◆ Activity ◆
Write the lines below out exactly, dropping each picture.

◆ Data supplied ◆
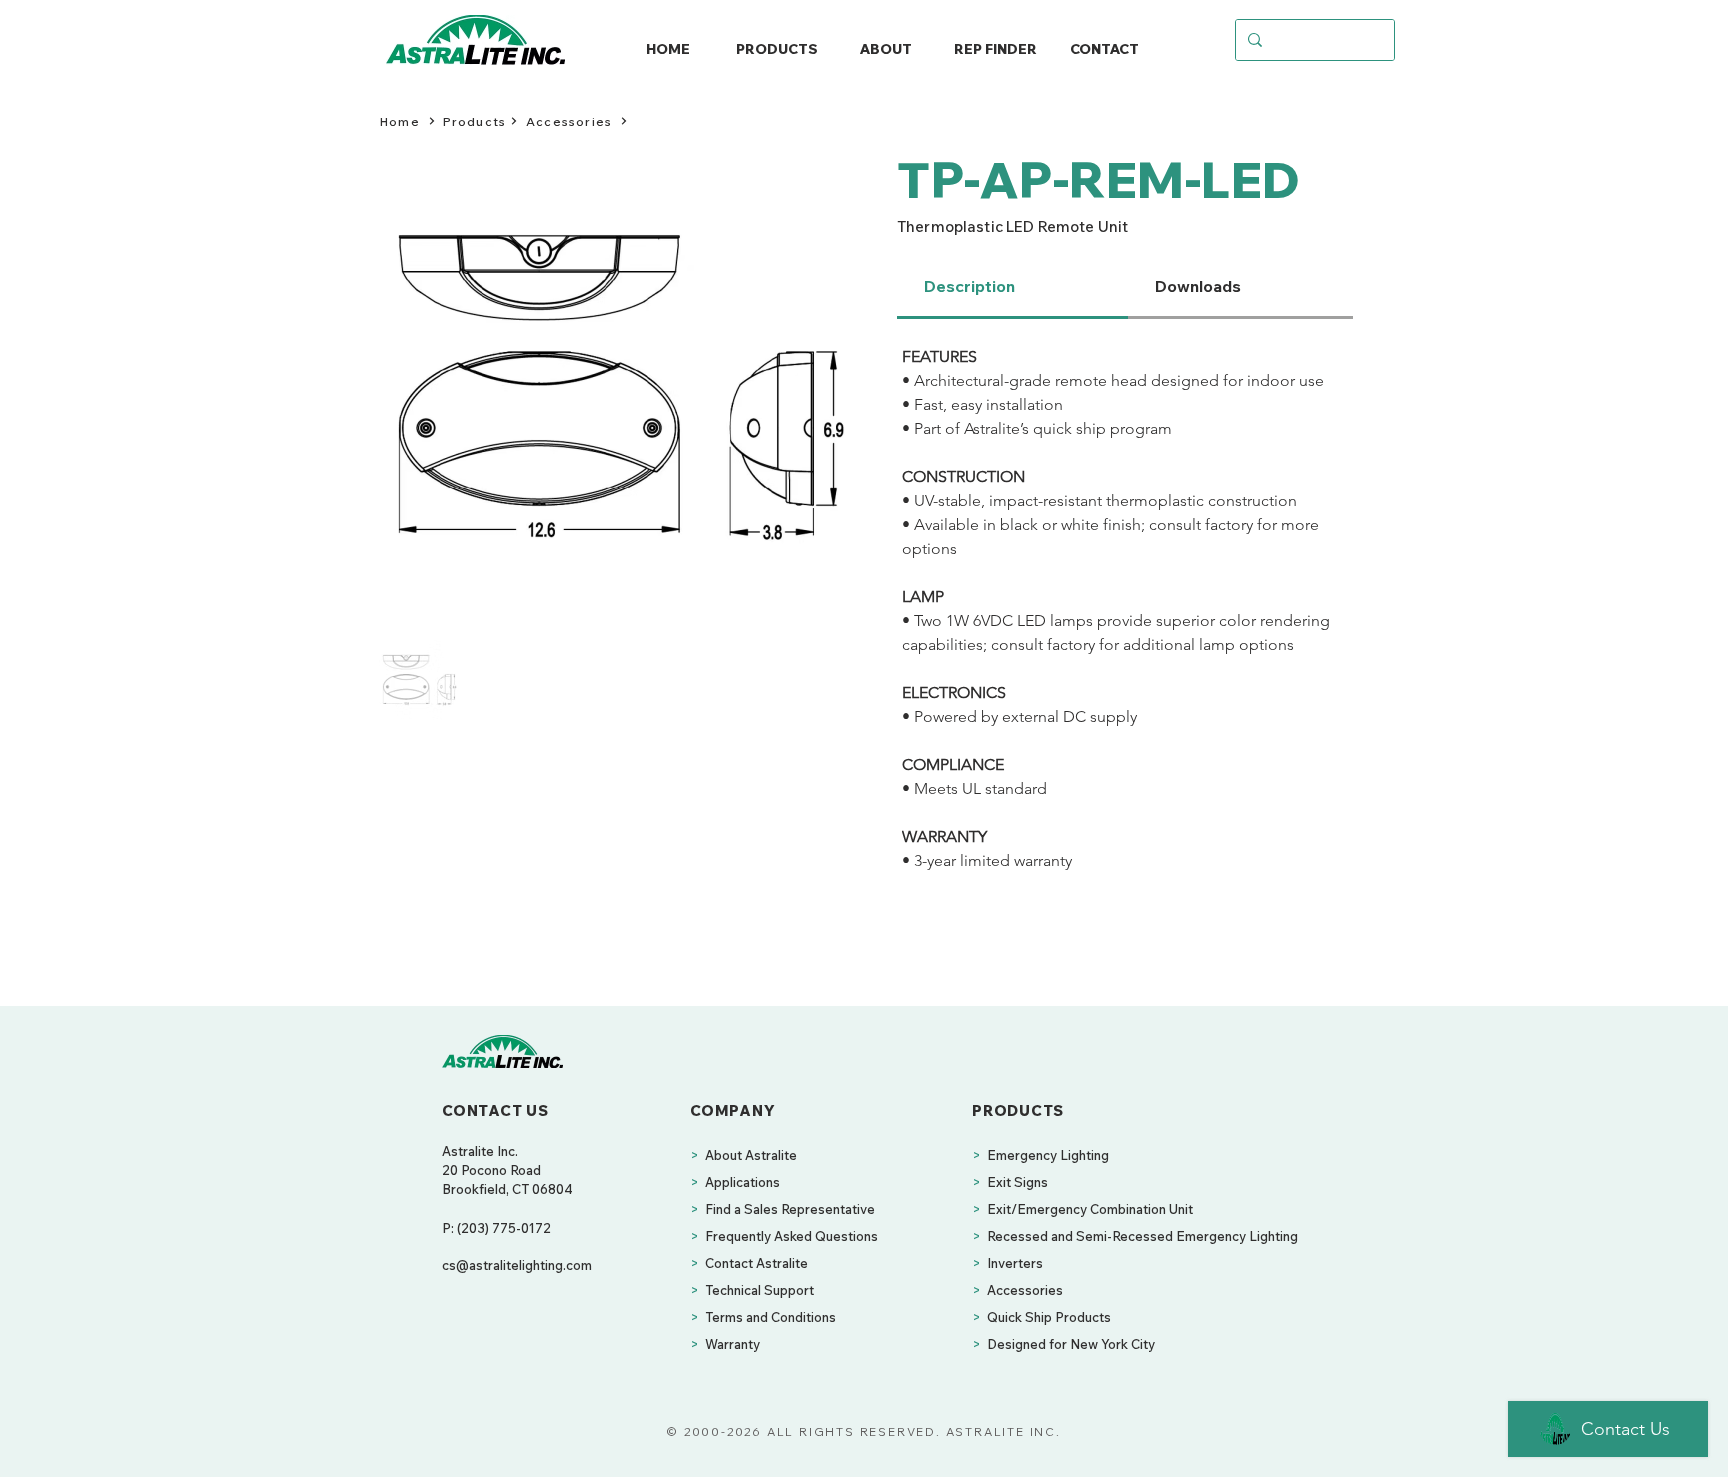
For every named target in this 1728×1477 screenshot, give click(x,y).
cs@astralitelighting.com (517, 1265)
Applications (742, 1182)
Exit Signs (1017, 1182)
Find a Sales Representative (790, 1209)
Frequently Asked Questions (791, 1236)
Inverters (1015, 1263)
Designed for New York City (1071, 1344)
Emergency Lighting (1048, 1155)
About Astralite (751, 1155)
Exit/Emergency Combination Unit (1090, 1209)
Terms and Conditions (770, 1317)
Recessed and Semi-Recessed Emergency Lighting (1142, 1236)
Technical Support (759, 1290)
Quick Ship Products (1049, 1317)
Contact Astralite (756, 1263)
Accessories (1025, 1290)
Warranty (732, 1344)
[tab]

◆ Answer to this exercise ◆
For every named target in this 1728×1477 screenshot, give click(x,y).
cs@astralitelighting.com (517, 1265)
Applications (742, 1182)
Exit Signs (1017, 1182)
Find a Sales Representative (790, 1209)
Frequently Asked Questions (791, 1236)
Inverters (1015, 1263)
Designed for New York City (1071, 1344)
Emergency Lighting (1048, 1155)
About Astralite (751, 1155)
Exit/Emergency Combination Unit (1090, 1209)
Terms and Conditions (770, 1317)
Recessed and Semi-Recessed Emergency Lighting (1142, 1236)
Technical Support (759, 1290)
Quick Ship Products (1049, 1317)
Contact Astralite (756, 1263)
Accessories (1025, 1290)
Warranty (732, 1344)
[tab]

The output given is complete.